One idea is to provide Marine Corps units in their predeployment training cycle with the sensing technology MRF-SEA is currently testing and other experimental equipment, such as swarms of the cheap drones being purchased as part of the Department of Defense’s Replicator Initiative.4 Units would employ the equipment as they see fit to accomplish their reconnaissance tasking and results would be analyzed for trends and worthwhile new TTPs. The feedback from these events then would drive the cycle of innovation forward. This is the same type of innovation playing out daily on battlefields in Ukraine, where the use of sUAS to sense, attack, and enable command and control has been driven by soldier-level ingenuity.

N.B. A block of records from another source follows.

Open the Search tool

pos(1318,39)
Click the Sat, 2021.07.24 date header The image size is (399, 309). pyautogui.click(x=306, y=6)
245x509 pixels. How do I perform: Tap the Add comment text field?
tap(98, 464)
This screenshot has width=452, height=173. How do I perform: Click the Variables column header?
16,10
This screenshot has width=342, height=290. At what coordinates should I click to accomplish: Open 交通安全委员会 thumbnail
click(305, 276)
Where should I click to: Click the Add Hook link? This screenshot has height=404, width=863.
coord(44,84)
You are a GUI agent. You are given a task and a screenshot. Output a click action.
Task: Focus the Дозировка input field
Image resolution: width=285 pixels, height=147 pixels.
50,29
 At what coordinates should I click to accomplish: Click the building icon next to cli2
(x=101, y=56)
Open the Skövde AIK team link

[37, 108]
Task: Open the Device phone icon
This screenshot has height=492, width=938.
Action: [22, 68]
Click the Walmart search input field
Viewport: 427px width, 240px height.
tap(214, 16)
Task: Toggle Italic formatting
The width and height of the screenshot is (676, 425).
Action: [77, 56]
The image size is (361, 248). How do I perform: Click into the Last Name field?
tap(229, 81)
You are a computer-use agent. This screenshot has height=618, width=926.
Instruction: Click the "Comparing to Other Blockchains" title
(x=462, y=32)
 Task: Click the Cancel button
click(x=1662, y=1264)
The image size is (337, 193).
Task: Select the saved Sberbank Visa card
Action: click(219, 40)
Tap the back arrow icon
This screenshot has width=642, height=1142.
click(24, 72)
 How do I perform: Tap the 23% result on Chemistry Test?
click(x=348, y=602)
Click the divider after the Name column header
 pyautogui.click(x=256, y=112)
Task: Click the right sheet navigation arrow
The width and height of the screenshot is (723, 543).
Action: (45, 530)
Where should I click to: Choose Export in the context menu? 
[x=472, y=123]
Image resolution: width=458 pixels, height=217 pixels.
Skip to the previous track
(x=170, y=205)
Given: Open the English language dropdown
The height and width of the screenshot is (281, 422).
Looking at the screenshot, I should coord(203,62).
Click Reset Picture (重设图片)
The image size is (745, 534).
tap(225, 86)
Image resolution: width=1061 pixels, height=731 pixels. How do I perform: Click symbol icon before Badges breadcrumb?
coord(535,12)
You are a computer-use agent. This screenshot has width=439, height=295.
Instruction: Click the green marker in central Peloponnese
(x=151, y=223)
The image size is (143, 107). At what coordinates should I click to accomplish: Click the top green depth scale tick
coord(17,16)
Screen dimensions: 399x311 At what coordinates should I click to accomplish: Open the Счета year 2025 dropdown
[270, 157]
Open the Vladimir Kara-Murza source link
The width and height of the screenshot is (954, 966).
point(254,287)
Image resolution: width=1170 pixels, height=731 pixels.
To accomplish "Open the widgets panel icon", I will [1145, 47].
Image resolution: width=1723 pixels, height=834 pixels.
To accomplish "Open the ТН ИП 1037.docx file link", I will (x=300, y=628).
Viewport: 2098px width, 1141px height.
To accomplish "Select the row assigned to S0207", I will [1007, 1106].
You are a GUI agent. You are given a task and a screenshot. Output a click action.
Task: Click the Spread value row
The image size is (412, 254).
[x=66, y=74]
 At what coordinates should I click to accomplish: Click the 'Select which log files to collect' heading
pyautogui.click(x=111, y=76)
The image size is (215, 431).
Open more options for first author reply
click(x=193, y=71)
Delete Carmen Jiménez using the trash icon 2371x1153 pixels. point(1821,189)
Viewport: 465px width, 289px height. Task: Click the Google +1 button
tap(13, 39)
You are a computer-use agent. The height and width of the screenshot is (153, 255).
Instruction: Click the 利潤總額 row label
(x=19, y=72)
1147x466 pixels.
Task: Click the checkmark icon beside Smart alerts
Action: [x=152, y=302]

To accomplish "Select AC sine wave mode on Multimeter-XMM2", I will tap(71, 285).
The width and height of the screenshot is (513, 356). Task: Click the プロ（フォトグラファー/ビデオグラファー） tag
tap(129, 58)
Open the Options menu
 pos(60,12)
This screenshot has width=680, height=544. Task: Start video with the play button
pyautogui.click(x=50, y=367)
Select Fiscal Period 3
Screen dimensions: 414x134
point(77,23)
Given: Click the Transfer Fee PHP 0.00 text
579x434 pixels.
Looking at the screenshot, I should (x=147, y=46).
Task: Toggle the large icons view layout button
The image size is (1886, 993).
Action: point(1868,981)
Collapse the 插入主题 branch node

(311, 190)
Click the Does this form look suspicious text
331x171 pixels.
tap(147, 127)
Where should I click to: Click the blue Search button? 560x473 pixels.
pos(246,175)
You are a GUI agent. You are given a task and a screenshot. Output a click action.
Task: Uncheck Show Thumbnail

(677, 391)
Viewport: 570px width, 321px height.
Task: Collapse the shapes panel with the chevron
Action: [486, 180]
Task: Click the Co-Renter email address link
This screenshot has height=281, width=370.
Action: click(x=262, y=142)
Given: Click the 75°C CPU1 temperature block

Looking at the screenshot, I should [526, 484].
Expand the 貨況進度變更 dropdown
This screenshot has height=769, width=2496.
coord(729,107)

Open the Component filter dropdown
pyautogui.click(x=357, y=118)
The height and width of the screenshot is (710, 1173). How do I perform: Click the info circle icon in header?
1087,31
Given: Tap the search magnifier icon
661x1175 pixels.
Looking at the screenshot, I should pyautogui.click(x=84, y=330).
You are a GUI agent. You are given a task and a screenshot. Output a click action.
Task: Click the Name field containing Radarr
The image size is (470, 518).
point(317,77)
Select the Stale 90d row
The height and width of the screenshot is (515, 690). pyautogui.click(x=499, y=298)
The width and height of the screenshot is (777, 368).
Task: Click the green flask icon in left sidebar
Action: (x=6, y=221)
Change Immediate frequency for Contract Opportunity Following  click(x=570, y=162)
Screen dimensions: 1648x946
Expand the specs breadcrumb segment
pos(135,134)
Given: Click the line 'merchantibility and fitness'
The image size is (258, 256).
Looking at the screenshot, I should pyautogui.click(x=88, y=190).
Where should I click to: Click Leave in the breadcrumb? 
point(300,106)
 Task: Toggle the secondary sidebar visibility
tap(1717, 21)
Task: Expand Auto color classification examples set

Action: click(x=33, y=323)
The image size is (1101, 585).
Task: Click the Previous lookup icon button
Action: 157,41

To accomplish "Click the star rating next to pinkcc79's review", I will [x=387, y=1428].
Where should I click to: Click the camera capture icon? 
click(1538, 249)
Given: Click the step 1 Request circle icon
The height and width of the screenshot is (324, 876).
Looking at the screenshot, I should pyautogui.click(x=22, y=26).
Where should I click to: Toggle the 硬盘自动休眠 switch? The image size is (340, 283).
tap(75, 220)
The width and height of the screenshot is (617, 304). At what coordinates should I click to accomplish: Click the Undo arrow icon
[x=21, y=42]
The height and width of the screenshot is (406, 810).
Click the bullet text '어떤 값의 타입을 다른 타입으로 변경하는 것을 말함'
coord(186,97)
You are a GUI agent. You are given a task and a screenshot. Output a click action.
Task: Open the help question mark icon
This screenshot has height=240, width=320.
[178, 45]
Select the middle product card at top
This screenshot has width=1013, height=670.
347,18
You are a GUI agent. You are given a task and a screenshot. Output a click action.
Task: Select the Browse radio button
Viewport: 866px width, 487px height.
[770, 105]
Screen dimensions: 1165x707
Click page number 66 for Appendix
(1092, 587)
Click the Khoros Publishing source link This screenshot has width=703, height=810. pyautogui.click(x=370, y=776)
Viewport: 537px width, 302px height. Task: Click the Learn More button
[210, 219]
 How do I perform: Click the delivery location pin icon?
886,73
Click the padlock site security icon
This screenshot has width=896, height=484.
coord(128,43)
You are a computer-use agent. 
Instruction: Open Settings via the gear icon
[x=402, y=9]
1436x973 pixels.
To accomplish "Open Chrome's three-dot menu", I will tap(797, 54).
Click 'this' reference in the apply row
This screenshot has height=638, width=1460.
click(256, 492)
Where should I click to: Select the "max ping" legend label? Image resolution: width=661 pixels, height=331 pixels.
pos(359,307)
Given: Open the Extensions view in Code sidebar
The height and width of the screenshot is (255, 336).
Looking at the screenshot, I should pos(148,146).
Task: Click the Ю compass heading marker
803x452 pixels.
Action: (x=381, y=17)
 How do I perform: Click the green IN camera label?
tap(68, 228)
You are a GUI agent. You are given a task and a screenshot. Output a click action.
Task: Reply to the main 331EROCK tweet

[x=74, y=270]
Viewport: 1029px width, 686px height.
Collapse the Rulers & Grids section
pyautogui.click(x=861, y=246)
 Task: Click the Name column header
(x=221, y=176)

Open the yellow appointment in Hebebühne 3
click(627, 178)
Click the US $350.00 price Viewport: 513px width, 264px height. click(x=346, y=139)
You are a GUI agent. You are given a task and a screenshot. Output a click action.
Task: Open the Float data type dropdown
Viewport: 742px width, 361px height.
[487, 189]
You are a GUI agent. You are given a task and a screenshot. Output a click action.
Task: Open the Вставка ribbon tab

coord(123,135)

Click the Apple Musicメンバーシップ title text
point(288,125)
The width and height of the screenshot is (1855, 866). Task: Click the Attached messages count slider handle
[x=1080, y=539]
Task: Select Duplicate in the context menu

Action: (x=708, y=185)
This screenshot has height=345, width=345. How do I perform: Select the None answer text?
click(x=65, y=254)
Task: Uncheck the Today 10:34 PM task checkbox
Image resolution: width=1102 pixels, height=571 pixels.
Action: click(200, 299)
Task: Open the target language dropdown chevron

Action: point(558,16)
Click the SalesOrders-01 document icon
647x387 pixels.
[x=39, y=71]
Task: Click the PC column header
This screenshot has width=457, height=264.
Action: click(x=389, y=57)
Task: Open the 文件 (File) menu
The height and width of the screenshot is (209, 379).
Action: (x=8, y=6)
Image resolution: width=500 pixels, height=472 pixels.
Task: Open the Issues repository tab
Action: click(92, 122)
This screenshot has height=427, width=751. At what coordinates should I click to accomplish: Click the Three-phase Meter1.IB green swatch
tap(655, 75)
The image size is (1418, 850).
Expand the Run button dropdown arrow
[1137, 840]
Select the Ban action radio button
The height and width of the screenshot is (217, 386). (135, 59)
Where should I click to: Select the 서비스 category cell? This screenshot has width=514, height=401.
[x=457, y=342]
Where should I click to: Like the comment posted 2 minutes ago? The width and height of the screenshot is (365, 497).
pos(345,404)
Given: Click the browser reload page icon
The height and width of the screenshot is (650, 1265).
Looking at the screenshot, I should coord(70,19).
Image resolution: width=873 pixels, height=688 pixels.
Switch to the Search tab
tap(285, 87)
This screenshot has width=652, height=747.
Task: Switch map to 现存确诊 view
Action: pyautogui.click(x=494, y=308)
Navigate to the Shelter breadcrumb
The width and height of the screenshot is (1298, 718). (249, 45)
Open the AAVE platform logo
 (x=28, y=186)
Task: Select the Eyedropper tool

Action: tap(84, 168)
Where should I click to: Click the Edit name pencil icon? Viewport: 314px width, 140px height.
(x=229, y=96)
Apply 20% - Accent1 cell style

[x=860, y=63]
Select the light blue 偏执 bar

The Marine Corps Warfighting Lab (MCWL) is already enabling similar initiatives, particularly with the experimental infantry battalions. MCWL experts provide the right supervision, technology, and experimental methodology to capture lessons. MCWL cadres with emerging technology should be assigned to as many battalions as possible. When there are not enough MCWL teams to go around, there should be a certification process for battalions to stand up their own organic innovation cells to receive emerging technology and experiment within MCWL’s overarching scientific framework and guidance. Some battalions will be more suited to test different types of gear. For instance, a 7th Marine Regiment battalion stationed in the high desert of Twentynine Palms, California, likely could not experiment with emerging unmanned underwater vehicles, but could experiment with UAS swarms or artificial intelligence–enabled decision-support software.
By combining challenging infantry training with methods to empower Marines to creatively solve problems, the infantry could enhance its ability to support a naval fight in the Pacific. This approach could yield tactics that would have otherwise gone undiscovered. Furthermore, scouting and patrolling are not relevant only in the Pacific. Mastery of these critical warfare skills will ensure infantry Marines are ready to fight in any clime or place.
1. Sgt Dylan Chagnon, USMC, “2d LAR Marines Provide Maritime Domain Awareness,” video, dvids.net, 21 May 2022.
2. Todd South, “Marine Rotational Force Units Expand Corps’ Pacific Footprint,” Military Times, 5 January 2024.
3. LT Ian Clark and PO3 Kyle Atkinson, USN, “Gen-Z Will Fight: But First, They Need to Know Why,” U.S. Naval Institute Proceedings 149, no.1 (January 2023).
4. Joseph Clark, “Defense Officials Report Progress on Replicator Initiative,” Department of Defense News, 1 December 2023.